→ **AIM OF THE EXERCISE**
What lines in the records below contain the string "will"? Copy every one.

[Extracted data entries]
****************************************

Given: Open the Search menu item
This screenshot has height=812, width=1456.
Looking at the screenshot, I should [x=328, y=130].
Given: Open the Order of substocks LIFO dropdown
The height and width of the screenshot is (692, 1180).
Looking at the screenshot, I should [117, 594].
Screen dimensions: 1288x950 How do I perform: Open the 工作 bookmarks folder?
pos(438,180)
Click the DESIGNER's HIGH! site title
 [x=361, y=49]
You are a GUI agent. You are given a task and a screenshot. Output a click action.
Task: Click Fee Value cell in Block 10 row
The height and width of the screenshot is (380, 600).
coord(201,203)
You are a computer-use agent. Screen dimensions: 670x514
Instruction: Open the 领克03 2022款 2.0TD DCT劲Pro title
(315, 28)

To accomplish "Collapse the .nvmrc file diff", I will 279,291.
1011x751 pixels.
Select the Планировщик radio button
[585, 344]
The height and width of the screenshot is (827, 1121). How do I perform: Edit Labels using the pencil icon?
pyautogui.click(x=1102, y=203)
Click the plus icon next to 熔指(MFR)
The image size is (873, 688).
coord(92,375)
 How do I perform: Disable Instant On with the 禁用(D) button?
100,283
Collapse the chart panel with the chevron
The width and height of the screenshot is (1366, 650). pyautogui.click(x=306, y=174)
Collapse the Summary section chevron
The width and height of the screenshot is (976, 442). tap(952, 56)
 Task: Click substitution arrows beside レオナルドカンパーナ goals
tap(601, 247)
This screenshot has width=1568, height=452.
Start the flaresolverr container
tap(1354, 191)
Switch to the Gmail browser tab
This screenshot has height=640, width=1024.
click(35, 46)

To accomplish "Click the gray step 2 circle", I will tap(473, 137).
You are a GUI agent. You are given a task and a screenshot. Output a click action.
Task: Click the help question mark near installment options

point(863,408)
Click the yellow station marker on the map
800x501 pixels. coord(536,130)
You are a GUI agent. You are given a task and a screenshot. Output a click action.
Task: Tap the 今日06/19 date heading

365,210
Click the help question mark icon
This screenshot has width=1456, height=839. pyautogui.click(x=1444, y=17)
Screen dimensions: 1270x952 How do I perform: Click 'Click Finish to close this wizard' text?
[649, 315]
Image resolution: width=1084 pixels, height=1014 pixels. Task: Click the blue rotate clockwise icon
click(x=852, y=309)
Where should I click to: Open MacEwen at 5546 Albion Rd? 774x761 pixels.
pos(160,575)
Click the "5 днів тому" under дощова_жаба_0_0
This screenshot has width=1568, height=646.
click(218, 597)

****************************************

→ **TASK SOLUTION**
To accomplish "Collapse the .nvmrc file diff", I will 279,291.
To accomplish "Click the gray step 2 circle", I will tap(473, 137).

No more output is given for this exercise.